When he asks you that stuff is he persistent? I mean is he wanting details or just general information? There's a difference between wanting to know what you are up to, and wanting to know if you were out screwing goats. Capiche? Is he begging you for details and demanding you list out your day in 5 minute increments, or is he asking you what you were doing that day?

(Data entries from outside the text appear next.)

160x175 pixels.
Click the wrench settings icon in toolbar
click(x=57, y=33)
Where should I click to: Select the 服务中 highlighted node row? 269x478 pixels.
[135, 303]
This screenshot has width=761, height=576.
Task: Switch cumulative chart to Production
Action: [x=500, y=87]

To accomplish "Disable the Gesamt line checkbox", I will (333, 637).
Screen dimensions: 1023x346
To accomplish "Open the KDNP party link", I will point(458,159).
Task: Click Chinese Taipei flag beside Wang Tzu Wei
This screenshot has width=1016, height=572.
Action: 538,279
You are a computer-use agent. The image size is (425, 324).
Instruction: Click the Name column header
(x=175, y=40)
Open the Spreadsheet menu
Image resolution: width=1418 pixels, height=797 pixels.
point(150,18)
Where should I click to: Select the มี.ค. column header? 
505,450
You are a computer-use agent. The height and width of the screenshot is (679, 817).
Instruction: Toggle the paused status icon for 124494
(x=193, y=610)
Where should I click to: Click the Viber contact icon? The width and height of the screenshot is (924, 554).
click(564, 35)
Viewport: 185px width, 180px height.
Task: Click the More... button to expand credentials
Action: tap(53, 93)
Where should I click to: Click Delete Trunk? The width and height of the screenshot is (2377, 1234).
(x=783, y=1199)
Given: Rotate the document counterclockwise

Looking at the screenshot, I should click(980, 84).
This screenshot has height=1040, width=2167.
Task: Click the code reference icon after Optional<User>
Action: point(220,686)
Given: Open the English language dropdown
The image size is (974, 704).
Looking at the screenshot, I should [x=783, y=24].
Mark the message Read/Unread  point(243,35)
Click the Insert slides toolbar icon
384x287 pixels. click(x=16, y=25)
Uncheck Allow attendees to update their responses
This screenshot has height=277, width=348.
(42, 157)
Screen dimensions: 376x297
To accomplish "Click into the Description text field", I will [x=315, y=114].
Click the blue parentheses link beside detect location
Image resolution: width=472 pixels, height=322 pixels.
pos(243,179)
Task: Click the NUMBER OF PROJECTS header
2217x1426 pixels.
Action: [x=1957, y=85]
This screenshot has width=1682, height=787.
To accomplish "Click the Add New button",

My parents nagged me about things, but all parents do. One thing I learned was that I should have listened to them more on certain things... I didn't have a great homelife, but living on your own isn't always what you think. Especially not at 17. Now in college, in a dorm or apartment I can understand, but while in HS it would be tough.
 

JHoNNy1OoO

Golden Member
Oct 18, 2003
1,496
0
0
Parents telling children not to get a job is one of the biggest controls since you need money to get away and without it you are stuck with them. Once you know you can get a job, then you know you can save the money and get the hell out. I didn't get a job till I was out of highschool but I could've easily had one before but my parents didn't want me to work because of school supposedly. It was just there way of controlling me. Controlling what I bought and where I went and basically everything.

It was really aggrivating.
 

rh71

No Lifer
Aug 28, 2001
52,844
1,049
126
They are over-doing the parenting thing, but that's 10x better than not doing it at all. One day you will understand their worry.